Robert Heinlein's  novel Stranger in a Strange Land posits a legal profession consisting of people with superior memories and trained in such factual observation -- Fair Witnesses. These Fair Witnesses, in the white robes of their professions, are invaluable in court, as their testimony is invariably accurate and true -- as far as it goes. For example, when Heinlein's Fair Witness character is asked the color of a house she's looking at, she replies that "It is white on this side," making no assumptions as to the color of the other sides.

Fire and Fury -- Michael Wolff's blockbuster book that purports to give a look inside today's White House -- had me longing for a Fair Witness. How to sort out the truth from the assumptions, hearsay, breathless gossip, and unreliable sources?

Did Ivanka really divulge the secret of her father's strange coiffure? Does DT really strip his own bed? Was the DT campaign really blind-sided by their victory? Is DT really that pathetically insecure and ignorant? Are we being governed by a president with the emotional maturity of a two-year old or by his team of sycophants and handlers?

The book reads like an opera --- palace intrigue, warring factions, a mad emperor and those who attempt to use him. It's fascinating stuff like the car wreck everyone slows down to gawk at. And I have to admit that I'm enjoying knowing that it's really upset the man in the White House.

I
n the absence of a Fair Witness to assure me of what is true and what isn't, I can only say that much of the book rings true, based on the president's own words in speeches, interviews, and tweets. And his denials and the denials of his surrogates have no validity for me. He and they have proven over and over that, for them, truth is what they want it to be. Alternative facts, indeed!

Still, those of us in the loyal opposition to this administration should beware of the same behavior and not rush to embrace this account as The Truth -- no matter how much we want it to be. Supposedly Wolff has recordings to back up some of his statements -- but, of course we all know that recordings can be altered. Oh, for a Fair Witness!

Quoting Aaron Blake in the Washington Post: "In some ways, this is the tell-all that Trump's post-truth presidency deserves.

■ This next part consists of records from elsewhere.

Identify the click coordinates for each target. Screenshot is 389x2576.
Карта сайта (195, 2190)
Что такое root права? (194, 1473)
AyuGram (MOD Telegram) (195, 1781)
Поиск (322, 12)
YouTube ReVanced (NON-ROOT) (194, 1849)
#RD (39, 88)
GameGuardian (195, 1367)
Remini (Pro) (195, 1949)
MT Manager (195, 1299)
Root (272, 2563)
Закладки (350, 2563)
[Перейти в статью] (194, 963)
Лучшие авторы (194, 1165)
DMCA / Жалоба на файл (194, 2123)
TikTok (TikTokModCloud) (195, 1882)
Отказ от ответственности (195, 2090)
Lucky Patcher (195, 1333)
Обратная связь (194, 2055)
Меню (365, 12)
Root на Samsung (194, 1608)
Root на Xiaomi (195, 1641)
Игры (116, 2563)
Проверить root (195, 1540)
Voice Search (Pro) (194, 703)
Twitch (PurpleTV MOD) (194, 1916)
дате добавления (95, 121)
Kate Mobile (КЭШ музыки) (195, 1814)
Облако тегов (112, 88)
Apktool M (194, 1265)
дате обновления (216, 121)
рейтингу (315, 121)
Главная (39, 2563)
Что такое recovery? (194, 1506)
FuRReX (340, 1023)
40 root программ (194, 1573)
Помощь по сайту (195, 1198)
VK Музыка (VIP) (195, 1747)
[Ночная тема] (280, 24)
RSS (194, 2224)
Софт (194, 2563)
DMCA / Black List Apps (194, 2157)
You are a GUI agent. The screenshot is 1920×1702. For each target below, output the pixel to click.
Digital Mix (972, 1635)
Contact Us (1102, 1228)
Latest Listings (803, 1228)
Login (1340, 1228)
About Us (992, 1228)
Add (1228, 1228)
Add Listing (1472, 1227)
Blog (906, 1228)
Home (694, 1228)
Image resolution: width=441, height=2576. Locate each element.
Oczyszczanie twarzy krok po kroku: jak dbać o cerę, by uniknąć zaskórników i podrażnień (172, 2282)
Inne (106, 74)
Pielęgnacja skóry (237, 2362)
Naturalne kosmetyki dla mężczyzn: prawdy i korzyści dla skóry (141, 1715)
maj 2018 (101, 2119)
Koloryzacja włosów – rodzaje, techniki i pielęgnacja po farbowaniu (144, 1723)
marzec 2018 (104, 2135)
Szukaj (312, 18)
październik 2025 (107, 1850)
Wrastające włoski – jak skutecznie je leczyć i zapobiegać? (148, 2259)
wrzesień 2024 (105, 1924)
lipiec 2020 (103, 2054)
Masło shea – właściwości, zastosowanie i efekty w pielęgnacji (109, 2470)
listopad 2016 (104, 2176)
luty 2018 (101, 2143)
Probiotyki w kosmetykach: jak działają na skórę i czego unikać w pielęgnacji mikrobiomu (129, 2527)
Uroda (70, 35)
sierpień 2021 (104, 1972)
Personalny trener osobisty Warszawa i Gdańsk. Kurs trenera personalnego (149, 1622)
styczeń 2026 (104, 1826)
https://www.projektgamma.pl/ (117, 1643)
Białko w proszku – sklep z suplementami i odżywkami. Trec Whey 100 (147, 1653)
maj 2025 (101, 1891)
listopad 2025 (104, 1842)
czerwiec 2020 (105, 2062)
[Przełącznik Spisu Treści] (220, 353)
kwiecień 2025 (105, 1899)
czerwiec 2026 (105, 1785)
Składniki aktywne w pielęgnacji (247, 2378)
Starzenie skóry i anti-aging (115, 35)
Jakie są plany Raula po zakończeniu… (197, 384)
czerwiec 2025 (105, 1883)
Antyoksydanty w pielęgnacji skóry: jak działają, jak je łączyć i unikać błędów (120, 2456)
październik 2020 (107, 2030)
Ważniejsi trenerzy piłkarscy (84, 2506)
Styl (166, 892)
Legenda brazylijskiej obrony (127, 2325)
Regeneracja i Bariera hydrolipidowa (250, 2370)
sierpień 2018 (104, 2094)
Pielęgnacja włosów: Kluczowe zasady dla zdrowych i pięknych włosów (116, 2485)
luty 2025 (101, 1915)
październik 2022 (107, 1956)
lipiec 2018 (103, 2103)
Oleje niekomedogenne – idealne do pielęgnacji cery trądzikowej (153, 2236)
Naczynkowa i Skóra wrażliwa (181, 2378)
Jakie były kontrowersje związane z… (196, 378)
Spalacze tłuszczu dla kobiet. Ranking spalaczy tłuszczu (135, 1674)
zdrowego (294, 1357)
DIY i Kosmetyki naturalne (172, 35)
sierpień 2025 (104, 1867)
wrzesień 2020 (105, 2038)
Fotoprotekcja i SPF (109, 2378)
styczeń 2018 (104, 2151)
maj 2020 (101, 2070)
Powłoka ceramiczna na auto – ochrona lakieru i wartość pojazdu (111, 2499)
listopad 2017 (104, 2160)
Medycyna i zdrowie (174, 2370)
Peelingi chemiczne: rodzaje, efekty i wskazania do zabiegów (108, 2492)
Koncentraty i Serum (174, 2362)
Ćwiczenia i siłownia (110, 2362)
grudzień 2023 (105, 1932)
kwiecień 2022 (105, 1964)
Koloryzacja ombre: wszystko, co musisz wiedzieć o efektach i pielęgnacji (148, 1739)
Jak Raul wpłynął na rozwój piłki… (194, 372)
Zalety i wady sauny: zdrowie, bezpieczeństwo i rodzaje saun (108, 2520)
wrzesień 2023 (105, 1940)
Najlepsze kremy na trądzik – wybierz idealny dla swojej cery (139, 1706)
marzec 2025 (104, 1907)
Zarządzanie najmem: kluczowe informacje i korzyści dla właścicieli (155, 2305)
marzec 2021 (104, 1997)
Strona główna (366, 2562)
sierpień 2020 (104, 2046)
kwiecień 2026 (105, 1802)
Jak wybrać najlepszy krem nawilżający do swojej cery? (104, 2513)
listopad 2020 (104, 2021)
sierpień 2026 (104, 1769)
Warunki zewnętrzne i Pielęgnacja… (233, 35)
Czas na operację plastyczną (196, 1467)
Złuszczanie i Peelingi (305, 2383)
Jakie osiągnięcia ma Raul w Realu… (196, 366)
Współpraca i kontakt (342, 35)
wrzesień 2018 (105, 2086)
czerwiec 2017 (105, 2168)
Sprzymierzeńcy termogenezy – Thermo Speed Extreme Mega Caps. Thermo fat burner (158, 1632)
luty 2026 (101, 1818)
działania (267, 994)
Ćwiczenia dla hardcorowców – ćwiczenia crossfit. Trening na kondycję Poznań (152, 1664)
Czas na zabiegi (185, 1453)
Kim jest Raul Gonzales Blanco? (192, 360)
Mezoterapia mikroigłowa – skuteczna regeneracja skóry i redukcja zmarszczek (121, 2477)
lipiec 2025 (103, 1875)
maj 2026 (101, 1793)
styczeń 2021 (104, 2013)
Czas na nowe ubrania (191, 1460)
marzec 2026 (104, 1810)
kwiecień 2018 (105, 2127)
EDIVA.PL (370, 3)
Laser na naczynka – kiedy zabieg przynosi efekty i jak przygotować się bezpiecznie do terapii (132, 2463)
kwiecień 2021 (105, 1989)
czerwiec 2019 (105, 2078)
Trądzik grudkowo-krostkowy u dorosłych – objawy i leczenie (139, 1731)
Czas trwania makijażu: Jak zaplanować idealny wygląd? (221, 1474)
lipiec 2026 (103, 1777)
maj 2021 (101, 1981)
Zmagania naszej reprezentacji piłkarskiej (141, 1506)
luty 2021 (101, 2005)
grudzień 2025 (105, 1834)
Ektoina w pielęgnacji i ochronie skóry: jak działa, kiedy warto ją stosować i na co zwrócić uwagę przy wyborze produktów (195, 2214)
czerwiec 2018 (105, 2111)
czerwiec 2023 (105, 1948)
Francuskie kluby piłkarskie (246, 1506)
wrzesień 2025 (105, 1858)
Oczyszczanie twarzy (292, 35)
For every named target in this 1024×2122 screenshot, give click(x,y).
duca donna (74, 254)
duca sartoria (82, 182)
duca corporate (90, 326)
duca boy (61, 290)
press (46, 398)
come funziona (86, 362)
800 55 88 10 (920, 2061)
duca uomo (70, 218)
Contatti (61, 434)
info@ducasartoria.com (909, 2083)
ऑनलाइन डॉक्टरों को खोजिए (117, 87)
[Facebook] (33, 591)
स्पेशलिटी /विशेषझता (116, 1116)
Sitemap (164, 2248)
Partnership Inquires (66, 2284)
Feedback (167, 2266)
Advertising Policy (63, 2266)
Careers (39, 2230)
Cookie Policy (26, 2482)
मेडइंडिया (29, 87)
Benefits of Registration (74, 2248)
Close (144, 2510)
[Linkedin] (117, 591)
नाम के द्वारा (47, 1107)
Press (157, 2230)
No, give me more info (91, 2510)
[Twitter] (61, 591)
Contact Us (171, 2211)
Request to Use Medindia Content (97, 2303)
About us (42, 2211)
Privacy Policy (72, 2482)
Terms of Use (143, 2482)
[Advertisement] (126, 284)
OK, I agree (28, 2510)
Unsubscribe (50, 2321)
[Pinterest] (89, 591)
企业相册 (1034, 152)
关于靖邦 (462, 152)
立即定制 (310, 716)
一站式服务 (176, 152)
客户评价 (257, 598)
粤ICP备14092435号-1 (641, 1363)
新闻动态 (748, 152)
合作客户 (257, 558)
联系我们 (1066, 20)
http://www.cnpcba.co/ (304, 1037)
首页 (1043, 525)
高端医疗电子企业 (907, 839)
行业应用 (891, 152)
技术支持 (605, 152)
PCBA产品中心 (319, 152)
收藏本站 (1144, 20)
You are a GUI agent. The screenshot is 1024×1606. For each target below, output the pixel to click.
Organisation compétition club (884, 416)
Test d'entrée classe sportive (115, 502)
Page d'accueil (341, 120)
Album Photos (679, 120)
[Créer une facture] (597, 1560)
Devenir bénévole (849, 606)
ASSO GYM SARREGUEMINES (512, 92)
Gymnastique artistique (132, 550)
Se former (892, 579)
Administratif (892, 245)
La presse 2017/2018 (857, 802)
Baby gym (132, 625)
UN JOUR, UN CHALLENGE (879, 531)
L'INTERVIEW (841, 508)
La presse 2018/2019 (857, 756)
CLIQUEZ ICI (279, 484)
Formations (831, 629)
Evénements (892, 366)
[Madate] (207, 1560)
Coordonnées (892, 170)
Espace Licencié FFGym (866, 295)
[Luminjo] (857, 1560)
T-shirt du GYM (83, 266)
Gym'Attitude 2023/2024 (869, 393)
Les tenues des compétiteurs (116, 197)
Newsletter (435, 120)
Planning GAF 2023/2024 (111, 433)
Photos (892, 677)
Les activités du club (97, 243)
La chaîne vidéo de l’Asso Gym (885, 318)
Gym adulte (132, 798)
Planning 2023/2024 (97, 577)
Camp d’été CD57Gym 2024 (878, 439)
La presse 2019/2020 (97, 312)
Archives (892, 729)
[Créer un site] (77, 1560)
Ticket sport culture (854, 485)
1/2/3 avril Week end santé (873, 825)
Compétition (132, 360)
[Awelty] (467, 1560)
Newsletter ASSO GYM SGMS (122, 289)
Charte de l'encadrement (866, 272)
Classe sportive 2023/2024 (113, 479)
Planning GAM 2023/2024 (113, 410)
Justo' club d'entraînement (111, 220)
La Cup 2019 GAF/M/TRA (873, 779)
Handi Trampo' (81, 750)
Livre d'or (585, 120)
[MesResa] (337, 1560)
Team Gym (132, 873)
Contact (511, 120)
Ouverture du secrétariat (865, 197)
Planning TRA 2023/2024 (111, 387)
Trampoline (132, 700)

Trump's own version of the truth is often subject to his own fantastic impulses and changes at a moment's notice. The leaks from his administration have followed that pattern, often painting credulity-straining images of an American president, As the New York Times's Maggie Haberman notes, that makes claims in Wolff's book that would ordinarily seem implausible suddenly plausible."

Ah, sweet irony...




5 comments:

Anvilcloud said...

A fair-minded post. :)

Barbara Rogers said...

Wouldn't it be fun if humans developed a truth gland, which would glow (say in the throat) when we told lies?

Dianna Dodson said...

Irony indeed. I have always believed Trump was gobsmacked - like everyone else - when he won and he’s proven all by himself how unprepared and temper mentally unfit he is to hold this office. This book will make Wolf rich. Trump is probably jealous.

katy gilmore said...

Well I read it all this weekend while sick with a nasty cold. Seemed a fever dream to wallow in -- and like we already knew most of it, but was fun to read it in book print. None of it seems far-fetched. I, too, marveled that Ivanka would make fun of her father's "do" -- but who would know those details? So many leaks, so many leakers. When will it end.

Jim Egerton said...

One thing we do know is he will say favorable things to the audience of the moment. When the audience changes so does his song. And to top it off he will address subjects that have nothing to do with the audience at all. Just a rage against whatever is his current burr under his saddle. If he has many people in the audience that have different views on the a subject he will say something to please them all and then take it back in a tweet an hour later.